> SET TASK A: Reproduce the records verbatim, beginning with their first line and continuing through the line containing "Action: (733, 571)", with that line included.

> DOCUMENT SEGMENT:
____
Groovy Primitive Data Types vs Objects
A message I posted on the Grails User List spawned another pretty interesting conversation that I would like to share with you. The original question had to do with a declaring a boolean property. Say we have a user domain object and we want to store a bit flag describing whether or not the user was active.
class User {
String first
String last
boolean active1
boolean active2 = Boolean.TRUE
Boolean active3
Boolean active4 = Boolean.FALSE
static constraints = {
}
}
Here are a couple ways that we could define this active flag. You will notice the 1st 2 use lowercase boolean, this means that its a primitive type. The 2nd two use the Boolean class to define its type. The odd 2 also show an easy way to setup a default value for the property.
So the question came up when is it appropriate to use the primitive data type (lowercase) and when should we use the Class type. Burt Beckwith actually gave a response on the list and I would like to share his response here.
The core problem is that primitives can't be null. Groovy fakes that out with autoboxing, but in Java (which is what Hibernate assumes we're using) that's not realistic. If you store a null value in a boolean or numeric column, you can't store that in a boolean/int/long/etc field. It's not correct to convert a null boolean to false, or a null number to 0, since those might be valid values. Null means that no value or choice has been made yet.
For example consider an "int yearsOfExperience" field in a domain class. 0 is a valid value, but even without an initializer the domain class instance will be initialized to 0 by the compiler (both in Java and Groovy). So if the user enters nothing, there will be a value set and you miss your chance to reject the submission. If it's "Integer yearsOfExperience" it's not initialized, and since there's a default not-null constraint on all fields, you'll see that the user didn't make a choice and you can reject. They can then choose 0 or whatever, but now you have a way to ensure that they enter valid values.
____
> DATA RECORDS:
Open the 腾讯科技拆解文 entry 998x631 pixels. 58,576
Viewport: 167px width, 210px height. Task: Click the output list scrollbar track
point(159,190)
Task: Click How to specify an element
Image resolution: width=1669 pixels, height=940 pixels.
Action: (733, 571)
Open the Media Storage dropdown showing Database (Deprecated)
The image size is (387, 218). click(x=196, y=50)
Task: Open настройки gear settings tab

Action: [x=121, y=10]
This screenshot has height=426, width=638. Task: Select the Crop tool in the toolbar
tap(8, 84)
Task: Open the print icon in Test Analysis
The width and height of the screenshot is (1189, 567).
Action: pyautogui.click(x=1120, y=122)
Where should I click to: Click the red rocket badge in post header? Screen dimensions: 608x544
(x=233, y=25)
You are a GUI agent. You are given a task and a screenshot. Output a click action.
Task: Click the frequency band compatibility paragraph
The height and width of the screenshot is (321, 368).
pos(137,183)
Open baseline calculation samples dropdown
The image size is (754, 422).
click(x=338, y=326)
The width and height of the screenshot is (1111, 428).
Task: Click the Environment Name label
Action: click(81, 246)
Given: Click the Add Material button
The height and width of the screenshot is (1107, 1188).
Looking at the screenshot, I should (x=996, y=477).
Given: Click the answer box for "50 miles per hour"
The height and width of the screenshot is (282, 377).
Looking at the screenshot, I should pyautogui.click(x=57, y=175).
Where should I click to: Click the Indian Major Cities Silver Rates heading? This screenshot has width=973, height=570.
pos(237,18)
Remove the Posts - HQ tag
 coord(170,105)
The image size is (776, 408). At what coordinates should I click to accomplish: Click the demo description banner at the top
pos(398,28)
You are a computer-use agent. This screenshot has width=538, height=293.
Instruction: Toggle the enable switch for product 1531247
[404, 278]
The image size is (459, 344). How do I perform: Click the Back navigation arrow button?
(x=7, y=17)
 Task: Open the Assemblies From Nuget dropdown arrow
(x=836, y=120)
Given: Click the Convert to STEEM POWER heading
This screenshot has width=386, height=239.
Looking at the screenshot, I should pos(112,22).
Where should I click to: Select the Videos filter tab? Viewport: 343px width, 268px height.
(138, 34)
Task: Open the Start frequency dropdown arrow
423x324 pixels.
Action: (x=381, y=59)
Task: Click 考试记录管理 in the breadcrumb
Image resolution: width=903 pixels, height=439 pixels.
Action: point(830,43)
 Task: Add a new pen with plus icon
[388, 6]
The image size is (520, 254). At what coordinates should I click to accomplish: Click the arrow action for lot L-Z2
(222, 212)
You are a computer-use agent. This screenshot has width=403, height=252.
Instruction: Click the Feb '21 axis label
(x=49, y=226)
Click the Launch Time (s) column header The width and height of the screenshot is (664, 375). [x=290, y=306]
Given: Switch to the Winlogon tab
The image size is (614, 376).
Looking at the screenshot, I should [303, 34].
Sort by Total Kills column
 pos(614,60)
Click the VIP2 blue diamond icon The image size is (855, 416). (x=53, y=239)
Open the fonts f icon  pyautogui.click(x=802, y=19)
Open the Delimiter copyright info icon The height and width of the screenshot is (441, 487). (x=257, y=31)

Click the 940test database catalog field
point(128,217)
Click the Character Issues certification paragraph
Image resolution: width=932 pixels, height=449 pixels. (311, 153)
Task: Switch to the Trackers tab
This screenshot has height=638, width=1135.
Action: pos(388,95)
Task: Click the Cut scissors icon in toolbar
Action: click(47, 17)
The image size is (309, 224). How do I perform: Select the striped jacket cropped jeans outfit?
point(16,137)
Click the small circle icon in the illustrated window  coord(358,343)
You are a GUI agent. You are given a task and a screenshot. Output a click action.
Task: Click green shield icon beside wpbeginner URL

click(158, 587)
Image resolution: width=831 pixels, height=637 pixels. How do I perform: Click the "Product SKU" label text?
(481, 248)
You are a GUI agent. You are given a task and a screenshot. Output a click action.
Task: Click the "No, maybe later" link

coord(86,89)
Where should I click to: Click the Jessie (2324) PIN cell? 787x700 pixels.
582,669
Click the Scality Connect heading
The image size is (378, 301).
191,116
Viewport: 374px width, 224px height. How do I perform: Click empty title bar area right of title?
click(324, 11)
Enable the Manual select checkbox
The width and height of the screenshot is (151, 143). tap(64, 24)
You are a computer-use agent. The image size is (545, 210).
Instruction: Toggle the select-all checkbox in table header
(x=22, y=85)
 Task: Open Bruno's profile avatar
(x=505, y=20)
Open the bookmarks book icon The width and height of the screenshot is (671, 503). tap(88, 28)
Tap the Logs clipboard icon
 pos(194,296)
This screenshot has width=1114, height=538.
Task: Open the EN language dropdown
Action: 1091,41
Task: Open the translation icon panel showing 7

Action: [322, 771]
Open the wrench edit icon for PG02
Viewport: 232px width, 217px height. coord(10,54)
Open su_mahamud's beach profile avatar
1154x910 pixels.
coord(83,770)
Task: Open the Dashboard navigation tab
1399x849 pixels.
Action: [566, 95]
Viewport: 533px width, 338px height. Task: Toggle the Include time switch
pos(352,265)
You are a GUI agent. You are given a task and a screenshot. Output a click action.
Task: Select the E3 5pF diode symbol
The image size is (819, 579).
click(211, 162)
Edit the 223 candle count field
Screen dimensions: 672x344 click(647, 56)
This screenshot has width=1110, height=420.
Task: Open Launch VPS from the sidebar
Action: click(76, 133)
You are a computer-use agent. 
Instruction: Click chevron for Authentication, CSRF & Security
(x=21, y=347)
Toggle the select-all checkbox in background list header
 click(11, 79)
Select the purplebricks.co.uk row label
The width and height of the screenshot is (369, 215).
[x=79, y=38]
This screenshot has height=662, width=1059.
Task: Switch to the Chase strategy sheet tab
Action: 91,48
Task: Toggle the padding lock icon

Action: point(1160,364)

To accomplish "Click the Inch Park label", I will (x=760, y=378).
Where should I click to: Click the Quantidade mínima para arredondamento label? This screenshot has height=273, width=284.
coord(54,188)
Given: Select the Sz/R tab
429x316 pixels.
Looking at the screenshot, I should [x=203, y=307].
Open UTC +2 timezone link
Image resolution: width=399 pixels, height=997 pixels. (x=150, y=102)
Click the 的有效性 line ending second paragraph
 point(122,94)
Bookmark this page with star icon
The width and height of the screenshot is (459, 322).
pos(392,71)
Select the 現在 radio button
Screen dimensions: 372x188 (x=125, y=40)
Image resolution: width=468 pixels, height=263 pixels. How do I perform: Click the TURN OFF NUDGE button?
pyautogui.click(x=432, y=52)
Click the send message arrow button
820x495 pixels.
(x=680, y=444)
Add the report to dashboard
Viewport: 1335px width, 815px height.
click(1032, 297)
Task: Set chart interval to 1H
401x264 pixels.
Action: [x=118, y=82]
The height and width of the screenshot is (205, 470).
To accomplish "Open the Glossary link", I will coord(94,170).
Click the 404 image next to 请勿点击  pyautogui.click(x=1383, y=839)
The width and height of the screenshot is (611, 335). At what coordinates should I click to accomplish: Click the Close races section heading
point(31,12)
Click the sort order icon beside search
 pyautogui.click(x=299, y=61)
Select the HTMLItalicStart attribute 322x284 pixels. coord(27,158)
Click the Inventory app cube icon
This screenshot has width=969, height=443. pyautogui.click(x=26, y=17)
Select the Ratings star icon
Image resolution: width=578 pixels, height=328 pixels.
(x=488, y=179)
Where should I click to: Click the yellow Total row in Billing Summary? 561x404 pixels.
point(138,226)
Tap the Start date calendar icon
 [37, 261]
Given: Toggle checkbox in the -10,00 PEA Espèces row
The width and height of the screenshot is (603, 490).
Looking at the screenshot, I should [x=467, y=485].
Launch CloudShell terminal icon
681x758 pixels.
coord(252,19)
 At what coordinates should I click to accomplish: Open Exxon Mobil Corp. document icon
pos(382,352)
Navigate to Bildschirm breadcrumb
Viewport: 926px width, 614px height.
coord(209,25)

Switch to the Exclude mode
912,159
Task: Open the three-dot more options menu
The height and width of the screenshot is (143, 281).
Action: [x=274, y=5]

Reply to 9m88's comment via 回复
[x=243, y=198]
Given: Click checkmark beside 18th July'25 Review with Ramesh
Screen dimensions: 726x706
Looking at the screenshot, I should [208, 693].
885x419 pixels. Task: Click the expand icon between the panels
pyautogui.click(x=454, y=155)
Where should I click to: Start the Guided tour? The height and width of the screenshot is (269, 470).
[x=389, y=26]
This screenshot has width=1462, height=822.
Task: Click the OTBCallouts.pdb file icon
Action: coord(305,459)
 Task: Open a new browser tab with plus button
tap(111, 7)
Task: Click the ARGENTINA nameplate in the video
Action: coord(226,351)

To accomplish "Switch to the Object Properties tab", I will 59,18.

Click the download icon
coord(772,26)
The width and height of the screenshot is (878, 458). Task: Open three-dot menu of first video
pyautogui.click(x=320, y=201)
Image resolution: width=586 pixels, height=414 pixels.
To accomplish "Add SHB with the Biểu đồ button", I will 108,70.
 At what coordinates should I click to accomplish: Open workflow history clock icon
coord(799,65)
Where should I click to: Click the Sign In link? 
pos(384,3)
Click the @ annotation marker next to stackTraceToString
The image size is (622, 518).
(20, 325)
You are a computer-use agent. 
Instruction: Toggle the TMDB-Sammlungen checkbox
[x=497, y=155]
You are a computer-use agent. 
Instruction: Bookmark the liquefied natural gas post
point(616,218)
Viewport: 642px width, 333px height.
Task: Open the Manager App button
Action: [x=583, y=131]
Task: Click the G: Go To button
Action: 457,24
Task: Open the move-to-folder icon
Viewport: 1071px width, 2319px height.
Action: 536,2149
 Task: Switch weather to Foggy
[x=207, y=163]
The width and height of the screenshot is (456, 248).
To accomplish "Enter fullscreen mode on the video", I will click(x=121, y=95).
____
> SET TASK B: Write the next part of the post on Groovy primitive data types and objects, picking up after its final paragraph.

> TASK ANSWER A:
Open the 腾讯科技拆解文 entry 998x631 pixels. 58,576
Viewport: 167px width, 210px height. Task: Click the output list scrollbar track
point(159,190)
Task: Click How to specify an element
Image resolution: width=1669 pixels, height=940 pixels.
Action: (733, 571)

> TASK ANSWER B:
And in fact even if you try to make a primitive nullable in GORM, Hibernate won't let you. As an example create this domain class in a test app and run "grails schema-export":
class Thing { String name int foo boolean bar static constraints = { name nullable: true foo nullable: true bar nullable: true } }
Looking at the generated DDL in target/ddl.sql you'll see that the String column is nullable, but the others aren't. So it works the way you want, but the domain class and database are inconsistent.
create table thing ( id bigint generated by default as identity, version bigint not null, bar boolean not null, foo integer not null, name varchar(255), primary key (id) );
Burt
A big thank you to Burt for clearing that up for me. So in the case of our bit flag on our user object we can simply use a primitive type and set the default to TRUE. Here is a quick list of primitive types (and their defaults) and their wrapper objects. The only caveat to this list is String, which is actually an object.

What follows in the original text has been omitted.